Jakarta –
KPK telah menetapkan mantan Kepala Pusat Krisis Kesehatan Budi Sylvana sebagai tersangka kasus dugaan korupsi terkait pengadaan alat pelindung diri (APD) di Kementerian Kesehatan. Pengacara Budi, Ali Yusuf, menyampaikan pembelaan untuk kliennya.
Ali awalnya menjelaskan Budi berperan sebagai pejabat pembuat komitmen atau PPK dalam pengadaan APD di masa pandemi COVID-19 tahun 2020. Dia menyebut PPK hanya bertindak sebagai juru bayar. Dia menyebut kuasa pengguna anggarannya adalah BNPB dengan sumber dana berasal dari donasi atau bantuan masyarakat.
Dia juga menyebut Budi memiliki iktikad baik agar pengadaan APD saat itu tidak merugikan negara. Salah satunya, kata Ali, dengan meminta kesepakatan harga baru untuk APD setelah banyak penyedia yang memberi penawaran harga di bawah 48,4 dolar AS untuk set APD. Ali menyebut harga USD 48,4 untuk tiap set APD itu disepakati sebelum Budi ditunjuk sebagai PPK.
“Negosiasi ulang dan meminta penyedia mengajukan penawaran baru serta meminta menghentikan pengiriman APD ini sudah sangat jelas Budi Sylvana berusaha menyelamatkan keuangan negara,” ujar Ali kepada wartawan, Jumat (4/10/2024).

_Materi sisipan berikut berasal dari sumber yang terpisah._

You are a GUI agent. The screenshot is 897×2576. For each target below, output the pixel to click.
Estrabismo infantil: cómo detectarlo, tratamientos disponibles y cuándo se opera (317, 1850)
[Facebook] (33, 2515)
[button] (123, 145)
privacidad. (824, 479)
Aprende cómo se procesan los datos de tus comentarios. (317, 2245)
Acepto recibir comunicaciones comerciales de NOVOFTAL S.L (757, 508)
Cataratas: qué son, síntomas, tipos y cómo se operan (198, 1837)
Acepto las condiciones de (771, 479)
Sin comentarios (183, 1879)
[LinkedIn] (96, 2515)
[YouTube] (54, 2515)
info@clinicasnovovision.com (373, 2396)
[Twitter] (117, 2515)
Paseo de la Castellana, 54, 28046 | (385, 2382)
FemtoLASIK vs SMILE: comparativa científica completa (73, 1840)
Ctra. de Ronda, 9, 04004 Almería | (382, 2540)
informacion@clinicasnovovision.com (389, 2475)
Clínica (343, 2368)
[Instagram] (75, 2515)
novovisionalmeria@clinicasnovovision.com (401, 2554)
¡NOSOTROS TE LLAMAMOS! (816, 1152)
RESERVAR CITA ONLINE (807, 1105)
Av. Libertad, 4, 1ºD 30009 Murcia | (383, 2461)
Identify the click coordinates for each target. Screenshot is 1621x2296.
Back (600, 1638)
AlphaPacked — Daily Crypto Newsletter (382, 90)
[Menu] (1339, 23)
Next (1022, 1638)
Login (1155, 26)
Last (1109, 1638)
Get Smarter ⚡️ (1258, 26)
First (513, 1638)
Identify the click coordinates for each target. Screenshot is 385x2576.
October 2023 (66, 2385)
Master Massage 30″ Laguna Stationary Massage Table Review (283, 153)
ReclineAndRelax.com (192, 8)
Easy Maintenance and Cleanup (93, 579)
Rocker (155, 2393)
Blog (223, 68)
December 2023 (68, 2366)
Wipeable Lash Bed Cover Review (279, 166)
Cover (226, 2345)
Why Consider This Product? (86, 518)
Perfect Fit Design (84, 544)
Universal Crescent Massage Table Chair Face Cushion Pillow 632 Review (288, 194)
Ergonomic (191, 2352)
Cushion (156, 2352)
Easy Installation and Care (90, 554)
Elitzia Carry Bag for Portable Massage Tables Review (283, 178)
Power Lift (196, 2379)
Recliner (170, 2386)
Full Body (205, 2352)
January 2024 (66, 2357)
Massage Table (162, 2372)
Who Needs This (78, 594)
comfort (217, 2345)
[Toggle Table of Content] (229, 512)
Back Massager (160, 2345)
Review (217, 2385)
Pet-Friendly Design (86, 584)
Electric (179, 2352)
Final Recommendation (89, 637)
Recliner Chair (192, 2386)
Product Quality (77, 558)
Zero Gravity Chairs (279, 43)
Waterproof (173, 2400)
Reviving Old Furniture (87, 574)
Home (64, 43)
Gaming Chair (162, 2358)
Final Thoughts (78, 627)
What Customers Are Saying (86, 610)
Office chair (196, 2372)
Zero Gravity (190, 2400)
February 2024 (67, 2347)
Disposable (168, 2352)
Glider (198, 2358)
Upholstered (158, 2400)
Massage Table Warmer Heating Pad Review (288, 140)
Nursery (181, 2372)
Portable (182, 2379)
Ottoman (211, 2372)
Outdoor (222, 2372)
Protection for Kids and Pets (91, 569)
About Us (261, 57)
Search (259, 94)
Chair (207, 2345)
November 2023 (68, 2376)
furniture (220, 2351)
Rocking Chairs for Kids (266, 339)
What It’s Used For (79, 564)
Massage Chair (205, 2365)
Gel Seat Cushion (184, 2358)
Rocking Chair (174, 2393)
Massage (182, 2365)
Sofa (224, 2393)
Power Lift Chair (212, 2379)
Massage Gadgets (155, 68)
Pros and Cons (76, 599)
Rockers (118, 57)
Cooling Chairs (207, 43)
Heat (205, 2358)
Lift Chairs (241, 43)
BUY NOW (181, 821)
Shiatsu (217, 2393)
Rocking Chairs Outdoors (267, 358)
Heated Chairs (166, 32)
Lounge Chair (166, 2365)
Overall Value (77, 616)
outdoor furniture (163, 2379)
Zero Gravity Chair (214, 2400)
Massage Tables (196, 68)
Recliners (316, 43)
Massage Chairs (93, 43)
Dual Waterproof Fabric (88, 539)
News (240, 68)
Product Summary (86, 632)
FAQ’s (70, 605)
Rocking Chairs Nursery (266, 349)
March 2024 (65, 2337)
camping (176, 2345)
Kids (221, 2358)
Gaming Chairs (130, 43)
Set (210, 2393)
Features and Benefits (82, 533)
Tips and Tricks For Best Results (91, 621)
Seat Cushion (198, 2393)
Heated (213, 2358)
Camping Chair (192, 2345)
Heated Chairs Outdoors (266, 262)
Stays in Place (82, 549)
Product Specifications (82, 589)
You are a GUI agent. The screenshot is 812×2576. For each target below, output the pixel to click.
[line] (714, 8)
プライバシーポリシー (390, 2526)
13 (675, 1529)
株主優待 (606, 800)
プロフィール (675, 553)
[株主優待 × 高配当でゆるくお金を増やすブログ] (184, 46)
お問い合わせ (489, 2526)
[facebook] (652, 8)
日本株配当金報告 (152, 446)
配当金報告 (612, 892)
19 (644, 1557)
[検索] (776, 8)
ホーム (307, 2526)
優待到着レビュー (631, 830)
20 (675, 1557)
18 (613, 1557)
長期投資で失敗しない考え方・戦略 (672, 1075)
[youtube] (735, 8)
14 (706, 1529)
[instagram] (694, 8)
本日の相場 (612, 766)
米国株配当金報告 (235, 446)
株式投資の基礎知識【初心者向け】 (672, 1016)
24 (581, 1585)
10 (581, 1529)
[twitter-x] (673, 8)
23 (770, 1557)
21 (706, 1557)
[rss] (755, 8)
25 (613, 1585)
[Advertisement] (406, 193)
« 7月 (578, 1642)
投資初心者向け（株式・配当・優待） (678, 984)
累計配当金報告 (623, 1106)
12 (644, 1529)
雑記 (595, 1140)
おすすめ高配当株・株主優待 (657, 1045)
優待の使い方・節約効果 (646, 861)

Dia menyebut PPK sebelum Budi adalah Eri Gunawan yang mengundurkan diri karena merasa tidak pernah melihat dokumen penetapan kebutuhan, tidak melihat hasil pekerjaan, tidak pernah melihat serah terima dan distribusi APD dilakukan saat pengadaan belum dilakukan.
“Jadi penetapan harga 48,4 dolar itu bukan inisiatif sendiri dari Budi Sylvana sebagai PPK. Harga tersebut sudah berdasarkan kesepakatan bersama,” ujarnya.
Dia menyebut ada perubahan harga APD setelah negosiasi ulang yang disepakati pada 7 Mei 2020 antara Budi dengan Direktur PT Energi Kita Indonesia (EKI) Satrio Wibowo dan Direktur PT Permana Putra Mandiri (PPM) Ahmad Taufik. Dia mengatakan APD yang telah diterima sampai 27 April 2020 menggunakan harga USD 44 per set belum termasuk pajak.
Sementara, APD yang diterima 28 April sampai 7 Mei 2020 berjumlah 503.500 set dengan harga Rp 366.850 yang sudah termasuk pajak. Dia mengatakan PT PPM dan EKI tetap menjalankan pemenuhan APD 1 juta set pada Mei 2020 dengan harga Rp 294 ribu dan belum termasuk pajak.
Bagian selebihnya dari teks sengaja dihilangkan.